「さあ、全裸になろう」

 一年後、新作『美しき冒険旅行』が完成し、ひっそりとアップされた。前宣伝は何もなかった。派手な予告も何も。音楽も静かで、最初のうちは環境音楽のように見える。登場人物はまだ二人だけ。14歳の姉メリーと、8歳の弟ピーターだけだ。二人は飛行機事故でオーストラリアの奥地に投げ出される。

 二人の境遇については何も語られない。飛行機に乗ってどこに行こうとしていたのか、親が何をしているのか、そもそも苗字が何なのかも不明のままなのだ。これは原作のジェイムズ・ヴァンス・マーシャルの意図したものだ。最初のうち、メリーとピーターに余計な設定を与えないこと子役で、観客が自分の中にある設定を勝手に空想して当てはめてもいいのだ。

 そうこうするうち、最初のシーンだ。メリーの最初の水浴シーン。14歳のメリーが一糸まとわぬ裸で観客の目の前に立つのだ。 


 ああ、何と美しいシーンなのか。


 ハイドロジェットPは画面にいかなる修正も加えなかった。すべては観客の目の前で起きた。メリーの長く美しい金髪が水面に広がる。そして背景のオーストラリアの大自然。状況を説明するための最低限のナレーションがある程度だ。

 言うまでもなく、すべてはコンピューターグラフィックスであり、メリー役の子役も、いや人間の俳優など一人も登場しないのだが。
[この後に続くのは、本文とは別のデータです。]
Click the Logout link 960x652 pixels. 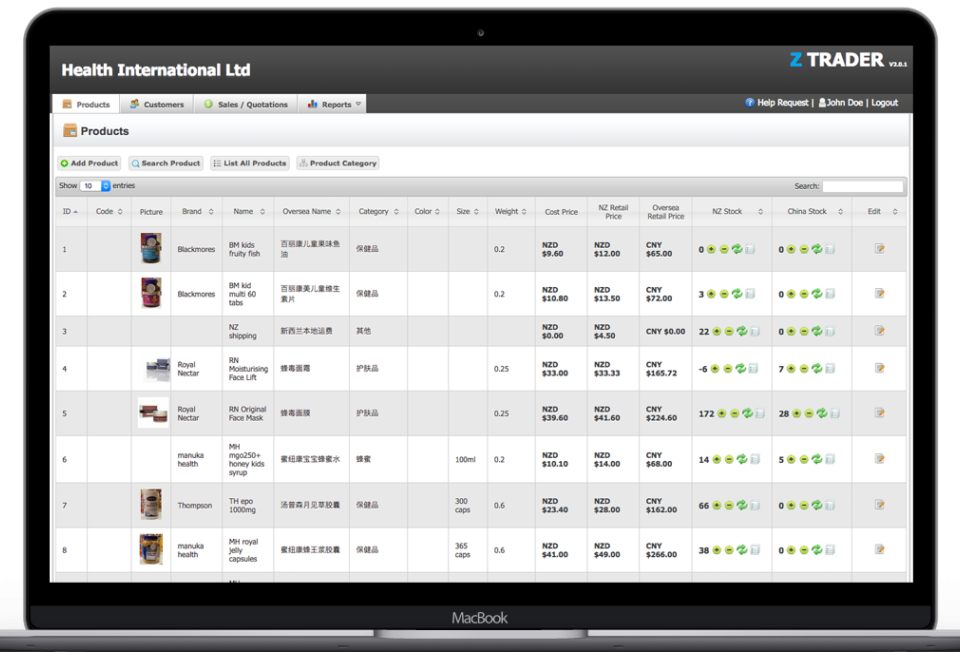[884, 103]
 そしてブッシュボーイとの出会い。ここでもハイドロジェットPはまったく世間の視線に遠慮などしない。彼は原作通りに素っ裸である。そしてメリーは驚愕する。彼に悪意ある感情などまったくないことは分かるのだが、どうしても白人の常識が邪魔をするのだ。

 そしてそれが悲劇の原因となる。

 白人の少女が自分に向ける恐怖の視線。人種差別や偏見というものを理解できないブッシュボーイは、それを「死の予兆」と解釈してしまうのだ。メリーが自分に向ける恐怖の視線がそんなものだなんて、彼には理解できない。そしてメリーは、自分の視線がブッシュボーイを死に追いやっていることに気づかない。絶望的な視線の相違……。

 メリーの誤解を解こうとブッシュボーイは努力するが、彼女が服を脱いでいるところを見てしまい(もちろん生まれてからずっと裸でいるブッシュボーイは、白人の少女のヌードになど欲情することはありえないのだが)、メリーは歯をむき出しにして威嚇する。彼女に嫌われたと思いこんだブッシュボーイは、いっそう「死」の予兆に激しく取りつかれる。
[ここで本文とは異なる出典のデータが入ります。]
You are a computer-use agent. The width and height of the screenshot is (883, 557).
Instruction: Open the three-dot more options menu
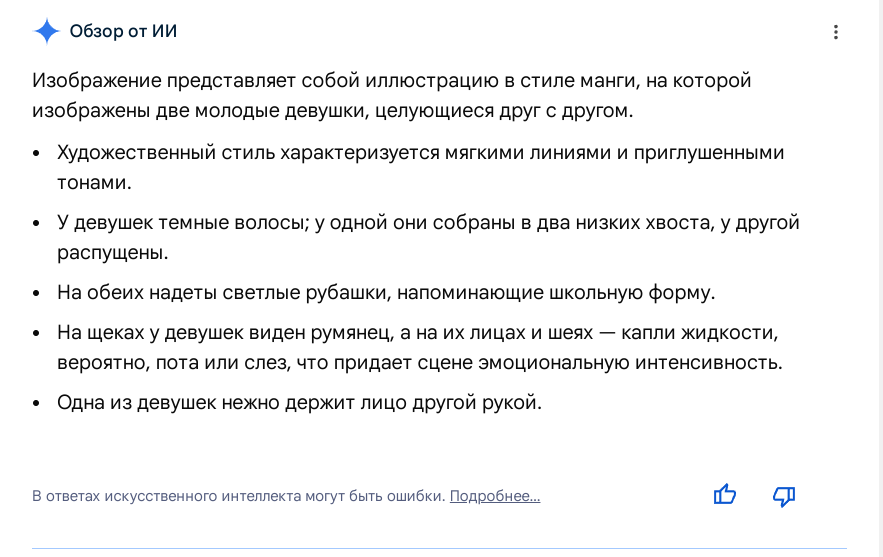coord(836,32)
 そしてメリーがついにブッシュボーイと和解するのは、彼の死の瞬間であった。


 そしてブッシュボーイが死んだ後も物語は続く。メリーとピーターはブッシュボーイの死に導かれたかのように、死の砂漠でサバイバルを繰り広げ、たくましく生き続ける。そしてコアラの赤ちゃんに衣服を破かれたのがきっかけで素っ裸で堂々と暮らすようになる。もう彼女には衣服についてのこだわりなどない。ブッシュボーイと同じく、全裸で暮らすのが当たり前だと思っているのだ。

 物語はメリーとピーターがアボリジニの家族と出会い、文明社会に帰る道を教わるところで終わる。